> **EXTRAIT CHOISI**
"""
Sur le blog Charybde 27 : https://charybde2.wordpress.com/2021/07/22/note-de-lecture-la-langue-et-ses-monstres-christian-prigent/

Il a déjà été évoqué sur ce même blog, à propos du « le Théâtre des Paroles » de Valère Novarina, du « le Roi vient quand il veut » de Pierre Michon, du « Cannibale lecteur » de Claro, ou peut-être du « La littérature inquiète » de Benoît Vincent, la manière dont certaines autrices, certains auteurs, relativement rares, tout en faisant oeuvre de critique littéraire pointu, argumenté et souvent décisif, font simultanément de la mise en pratique, de la littérature en action, déployée sous nos yeux. Avec son « La Langue et ses monstres » publié en 1989, et réédité en 2014 chez P.O.L., Christian Prigent s'inscrit sans aucun doute au coeur de ce cercle restreint et salutaire, à toujours identifier de visu comme de facto.
"""
Données d'ancrage par coordonnées en pixels
"""
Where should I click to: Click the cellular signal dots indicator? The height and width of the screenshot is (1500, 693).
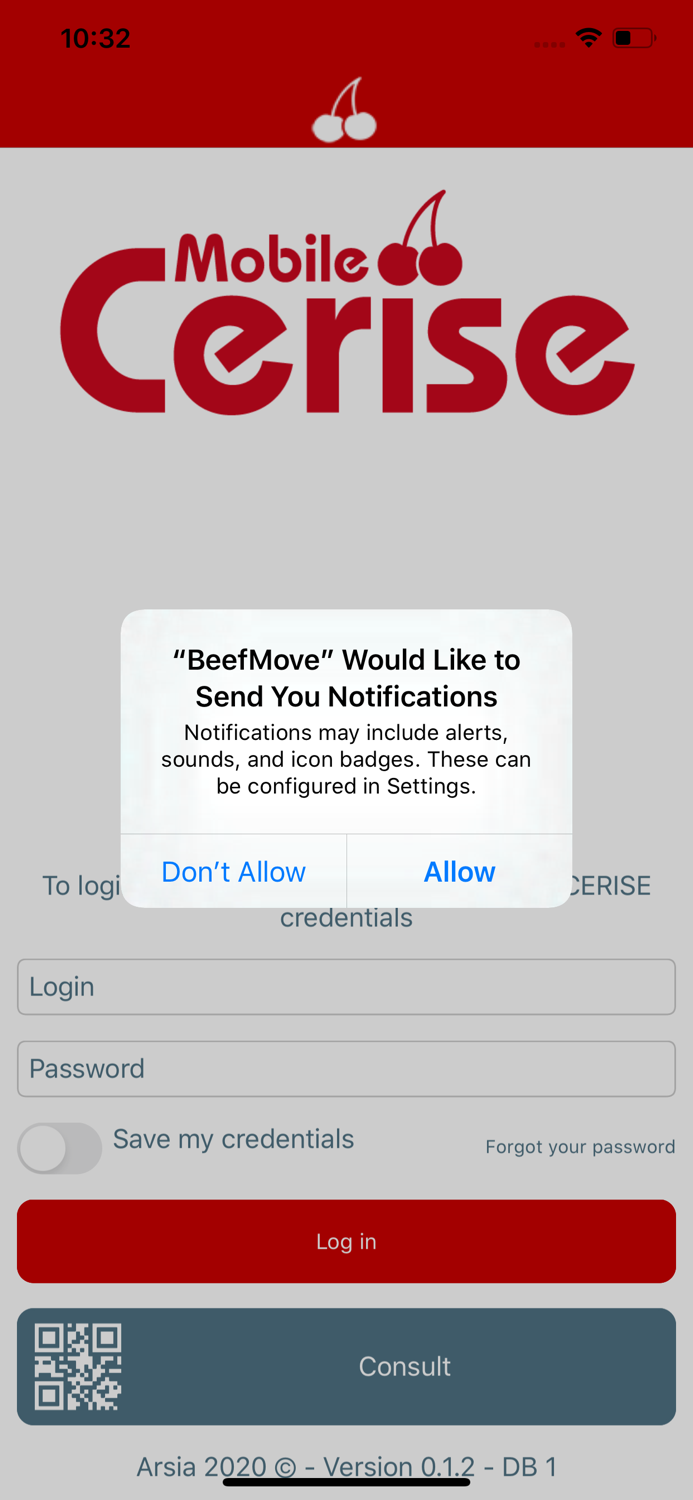tap(548, 43)
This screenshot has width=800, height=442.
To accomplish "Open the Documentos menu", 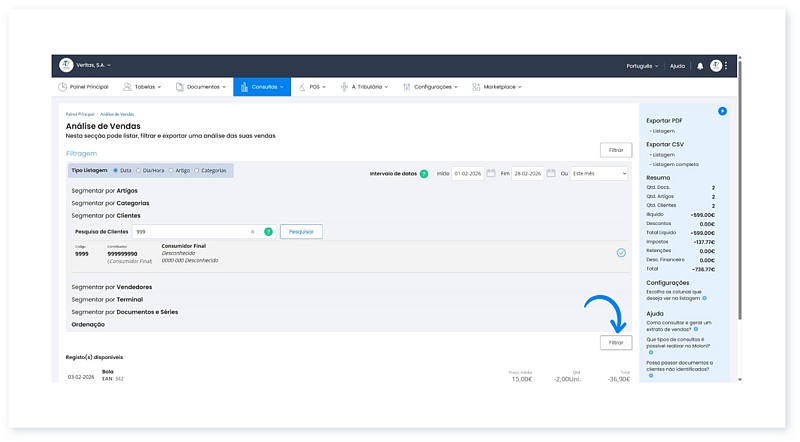I will coord(203,87).
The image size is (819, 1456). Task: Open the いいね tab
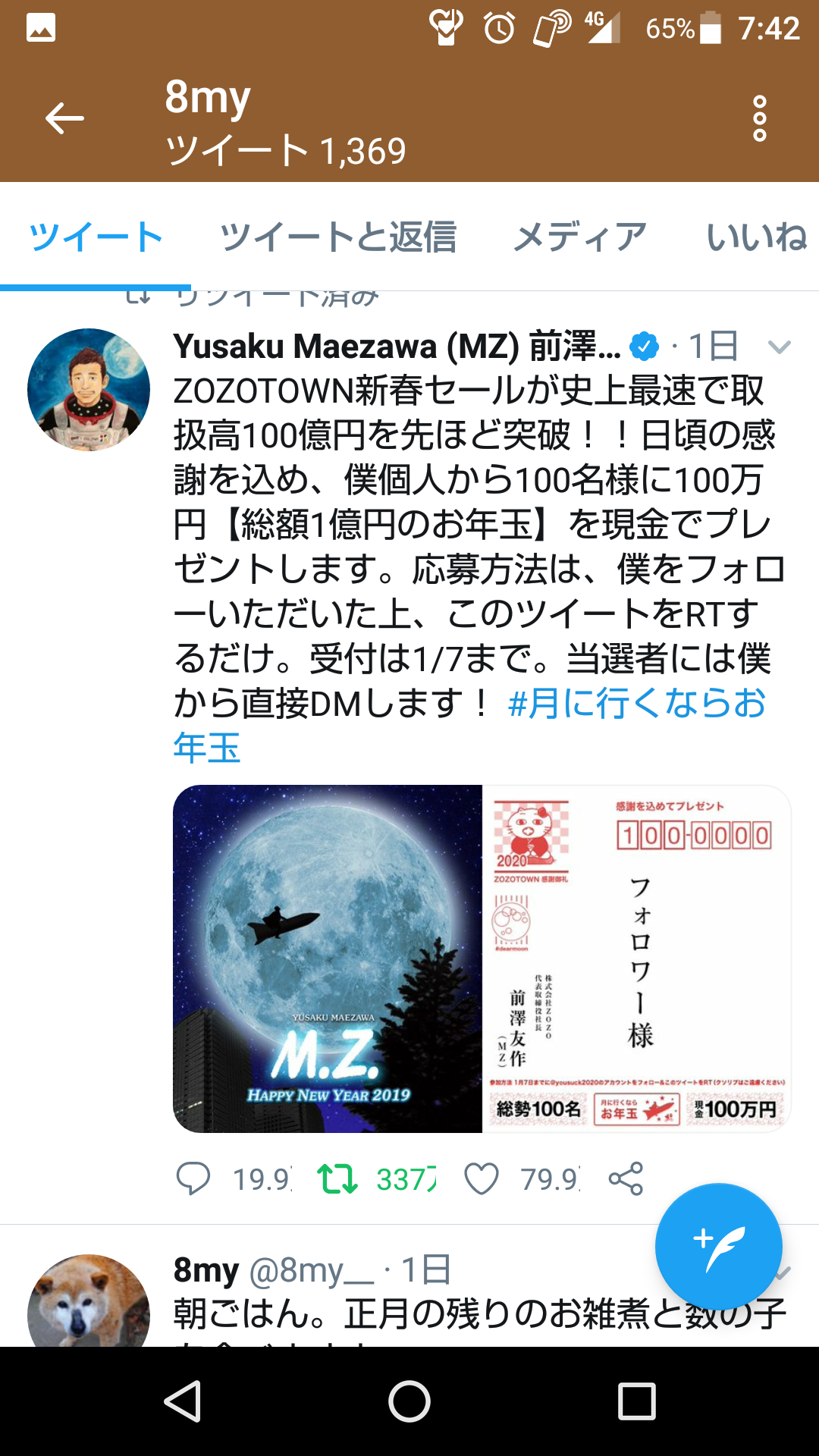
"""
> **TÂCHES À RÉALISER**
a. Selon la note de lecture, en quelle année « La Langue et ses monstres » a-t-il été publié pour la première fois ?
b. Résumez la note de lecture en deux phrases.
c. Donnez la suite de la note de lecture consacrée à « La Langue et ses monstres ».
Les entrées n'ont aucun rapport avec la note de lecture.

> **RÉPONSES PAR TÂCHE**
a. En 1989.

b. Certains auteurs, relativement rares et déjà évoqués sur le même blog, comme Valère Novarina, Pierre Michon ou Claro, font à la fois une critique littéraire pointue et une littérature en action. Avec « La Langue et ses monstres », publié en 1989 et réédité en 2014 chez P.O.L., Christian Prigent se place au cœur de ce cercle restreint.

c.
En décortiquant finement la langue – en jouant lorsque nécessaire à l'intérieur de l'espace ouvert entre la version originale et sa traduction -, et les dispositifs mis en oeuvre à travers elle, de Gertrude Stein, de Lucette Finas, de e.e. cummings, de Vladimir Maïakovski, de Vélimir Khlebnikov, de W.S. Burroughs, de Marcelin Pleynet, de Jean-Pierre Verheggen, de Claude Minière, de Hubert Lucot, de Valère Novarina, de Pierre Jean Jouve, d'Antonin Artaud, de Francis Ponge (en osant l'incision qui mesure son écriture aussi au fil de son évolution politique), de Pier Paolo Pasolini, de Jude Stéfan (occasion aussi d'une magnifique fausse digression à propos du véritable préjugé que peut fort bien secréter alors, pour telle ou telle écriture, le fait d'être publiée par telle ou telle maison d'édition), de Bernard Noël, d'Éric Clemens, ou enfin de Christophe Tarkos, Christian Prigent ne se contente pas de provoquer – au sens le plus fort du terme – une féroce envie de lecture à son tour, ni de montrer dans l'intimité du mot et de ses agencements les projets volontaires – et moins volontaires le cas échéant – qui s'y agitent avec force, il élabore sous nos yeux une poétique à facettes, où le disjoint et le cohérent s'affrontent de manière pas toujours si feutrée, et constitue quasiment en direct une forme de guide de l'expérimentation, de l'absence de résignation littéraire, et de la volonté d'aller de l'avant, de ne jamais abandonner la tension qui doit habiter la langue.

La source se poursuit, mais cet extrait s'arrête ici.